--- start ---

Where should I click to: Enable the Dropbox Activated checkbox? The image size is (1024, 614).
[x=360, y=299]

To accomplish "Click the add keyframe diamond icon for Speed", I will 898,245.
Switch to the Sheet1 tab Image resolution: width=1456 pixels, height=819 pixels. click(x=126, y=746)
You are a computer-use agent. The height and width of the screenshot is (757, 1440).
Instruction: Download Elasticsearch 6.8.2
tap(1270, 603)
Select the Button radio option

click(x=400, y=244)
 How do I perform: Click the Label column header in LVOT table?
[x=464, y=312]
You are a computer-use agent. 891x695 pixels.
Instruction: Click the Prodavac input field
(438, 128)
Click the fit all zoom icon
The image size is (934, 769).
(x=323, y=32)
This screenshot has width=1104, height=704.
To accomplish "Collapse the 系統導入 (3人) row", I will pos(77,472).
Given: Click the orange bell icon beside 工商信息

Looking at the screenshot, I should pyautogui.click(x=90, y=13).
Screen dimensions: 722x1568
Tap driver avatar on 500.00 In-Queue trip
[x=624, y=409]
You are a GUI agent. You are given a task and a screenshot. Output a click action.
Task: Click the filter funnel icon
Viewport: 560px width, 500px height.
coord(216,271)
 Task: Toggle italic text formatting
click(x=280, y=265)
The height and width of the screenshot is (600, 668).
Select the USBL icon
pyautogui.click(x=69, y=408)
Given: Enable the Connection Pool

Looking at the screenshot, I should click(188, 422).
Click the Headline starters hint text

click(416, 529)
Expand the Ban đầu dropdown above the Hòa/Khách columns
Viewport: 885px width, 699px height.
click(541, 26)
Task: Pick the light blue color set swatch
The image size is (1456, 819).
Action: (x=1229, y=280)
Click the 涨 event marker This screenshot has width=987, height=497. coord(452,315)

--- end ---

Retype the material from the line containing "You are a GUI" through the line containing "click(416, 529)", inclusive, with every character kept as it is.

You are a GUI agent. You are given a task and a screenshot. Output a click action.
Task: Click the filter funnel icon
Viewport: 560px width, 500px height.
coord(216,271)
 Task: Toggle italic text formatting
click(x=280, y=265)
The height and width of the screenshot is (600, 668).
Select the USBL icon
pyautogui.click(x=69, y=408)
Given: Enable the Connection Pool

Looking at the screenshot, I should click(188, 422).
Click the Headline starters hint text

click(416, 529)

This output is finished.